Elektroda.pl
Elektroda.pl
X
Please add exception to AdBlock for elektroda.pl.
If you watch the ads, you support portal and users.

Hyundai Sonata - Diagnostyka sondy lambda

damian719836 29 Mar 2018 20:19 2946 22
  • #1
    damian719836
    Level 6  
    Witam.

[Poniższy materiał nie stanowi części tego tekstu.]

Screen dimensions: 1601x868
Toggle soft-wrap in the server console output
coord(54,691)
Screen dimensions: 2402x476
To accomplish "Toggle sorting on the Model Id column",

Proszę o pomoc w zdiagnozowaniu prawidłowości działania jednej z sondy lambda sonda 2 bank 2. ma objaw tak jakby zawieszania sie. problem sondy czy inny? w drugiej minucie nagrania po dodaniu gazu widać objaw
  • Helpful post
    #2
    dare23
    Level 19  
    Witam! Tu masz wykres z 4 sond lambda pracujących na wolnych obrotach silnika zamontowanych w Fordzie.
    W Sonacie powinien wyglądać podobnie.
    Dwa pierwsze wskazania (czerwony i zielony) są z sond przed podwójnym katalizatorem (sondy regulacyjne czyli bank 1, sonda 1 i bank 2, sonda 1) a trzecie i czwarte wskazanie (niebieski i różowy) z sond za katalizatorami (sondy diagnostyczne bank 1 sonda 2 i bank 2 sonda 2).
    Podczas hamowania silnikiem czyli jadąc z górki na wyższych obrotach wszystkie sondy powinny wskazywać niskie napięcie ("wykresy powinny iść w dół") ze względu na ubogą mieszankę gdyż nie występuje wtedy wtrysk paliwa.
    Analogicznie jest podczas nagłego przyśpieszenia, wtedy przez chwilę napięcia na wszystkich sondach powinny wzrosnąć gdyż mieszanka paliwowo-powietrzna powinna być bogata.
    Nie mogłem zrobić wykresów podczas przyśpieszania i hamowania gdyż po czteropaku nie prowadzę ;) ale możesz zrobic to sam.
    I najważniejsze: nie tylko silnik musi być rozgrzany do pomiarów ale i katalizatory również!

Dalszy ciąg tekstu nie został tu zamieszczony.